Collected data entries:

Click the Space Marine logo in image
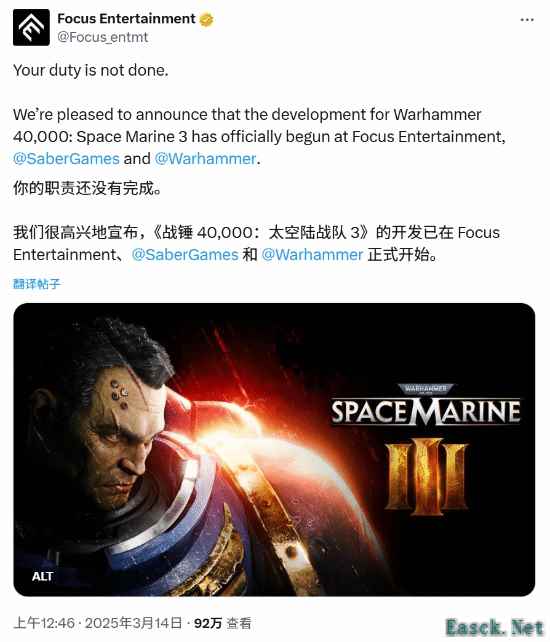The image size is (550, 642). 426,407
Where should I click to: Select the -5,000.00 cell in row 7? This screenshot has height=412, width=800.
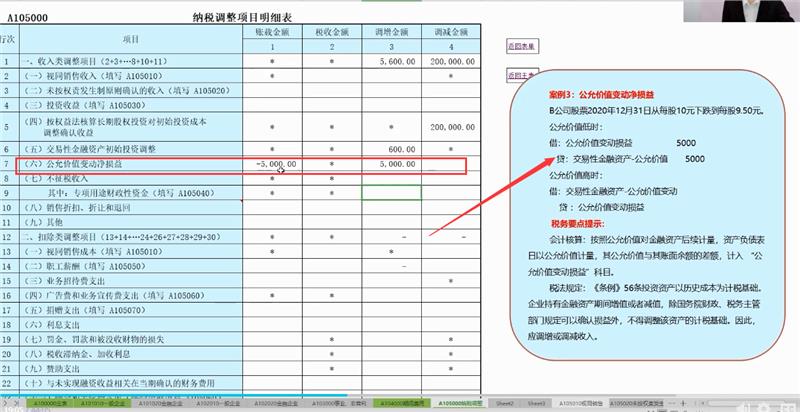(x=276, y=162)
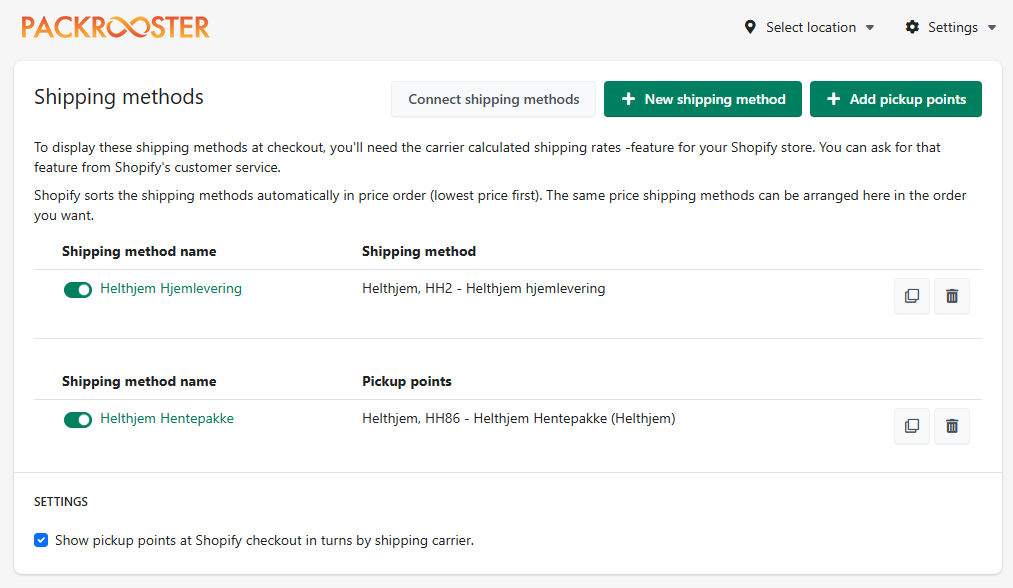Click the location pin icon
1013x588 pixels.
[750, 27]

* TASK BRIEF: The answer must repeat every record exactly, with all pictures left out.

* ANSWER TO THE EXERCISE:
Click the Space Marine logo in image
The image size is (550, 642). 426,407
Where should I click to: Select the -5,000.00 cell in row 7? This screenshot has height=412, width=800.
(x=276, y=162)
Click the location pin icon
1013x588 pixels.
[750, 27]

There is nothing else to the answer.